WHAT YOU NEED TO DO:
Gather all lines in the data that hold the string "pyautogui".

Stored records:
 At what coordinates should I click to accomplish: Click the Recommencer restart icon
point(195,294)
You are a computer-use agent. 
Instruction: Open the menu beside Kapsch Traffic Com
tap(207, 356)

...

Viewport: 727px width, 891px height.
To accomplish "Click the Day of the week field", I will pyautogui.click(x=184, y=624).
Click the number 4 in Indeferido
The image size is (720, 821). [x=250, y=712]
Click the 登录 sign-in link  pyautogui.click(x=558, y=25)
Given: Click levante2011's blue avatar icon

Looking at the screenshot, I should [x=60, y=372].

RESULT OF THE EXERCISE:
To accomplish "Click the Day of the week field", I will pyautogui.click(x=184, y=624).
Click the 登录 sign-in link  pyautogui.click(x=558, y=25)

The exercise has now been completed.